Digital geht es schneller und günstiger

Früher postierten sich die Komitees vor den Wahl- und Abstimmungs-Lokalen und hatten so die Stimmberechtigten und Politik-Interessierten gleich vor der Nase. Seit die meisten Schweizerinnen und Schweizer brieflich abstimmen, ist es schwieriger geworden. Immer mehr ist deshalb Unterschriftensammeln auch eine Frage des Geldes: Heute bewegen sich die Kosten zwischen 2 und 6 Franken pro Unterschrift, d.h. 200-600'000 Franken für eine Volksinitiative (Linder/Mueller, S. 331). Die Kosten für die eigentliche Abstimmungskampagne sind da natürlich noch nicht inbegriffen.

Die Digitalisierung hat die Frage der Unterschriftensammlung ganz neu gestellt. Das Referendum gegen die Überwachung von Versicherten («Sozialdetektive»), über das Ende 2018 abgestimmt wurde, war das erste Volksbegehren, das auf digitalem Weg zustande gekommen ist. Der Politaktivist Daniel Graf hatte die Plattform WeCollect 2015 aufgebaut, mittlerweile ist sie in eine «Stiftung für direkte Demokratie» überführt worden. Die Unterschriftensammlung läuft über die Sozialen Medien, die Leute können die Unterschriftenbögen ausdrucken und einschicken. Oder sie verpflichten sich, eine bestimmte Zahl von Unterschriften zu sammeln. Dieses E-Collecting ist nicht nur schneller, sondern auch billiger; WeCollect betreibt standardmässig ein Crowdfunding, die Teilnehmer schicken also nicht nur ihre Unterschriften ein, sondern meistens auch noch Geld hinterher. So kann sich eine Unterschriftensammlung schnell mal zu 100 Prozent refinanzieren.

Wann kommt die digitale Unterschrift?

E-Collecting hat schon jetzt das Potenzial, die direkte Demokratie zu verändern. Richtig interessant wird es, wenn die Unterschriftenbögen nicht mehr von Hand unterschrieben und postalisch geschickt werden müssen, sondern wenn dafür eine digitale Unterschrift genügt.

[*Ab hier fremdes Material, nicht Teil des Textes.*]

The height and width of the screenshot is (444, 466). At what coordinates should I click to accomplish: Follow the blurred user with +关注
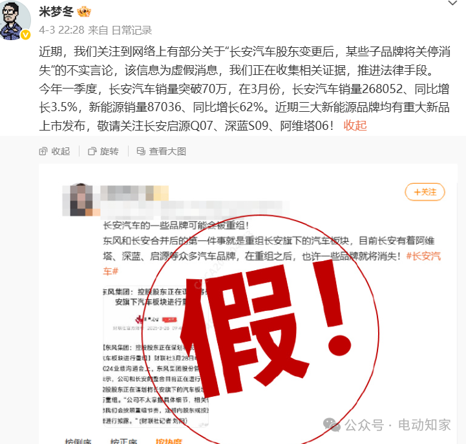[425, 192]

Bereits 2020 könnten gemäss Daniel Graf erste Pilotprojekte auf kantonaler Ebene aufgegleist werden.

 

Literatur:

Wolf Linder, Sean Mueller: Schweizerische Demokratie. Bern, Haupt 2017, 4. Auflage.

Der Bund kurz erklärt, 2019. https://www.bk.admin.ch/bk/de/home/dokumentation/der-bund-kurz-erklaert.html

Höhere Hürden für Unterschriften: Gibt es in der Schweiz wirklich eine Initiativen-Flut? Swissinfo, 11. September 2016.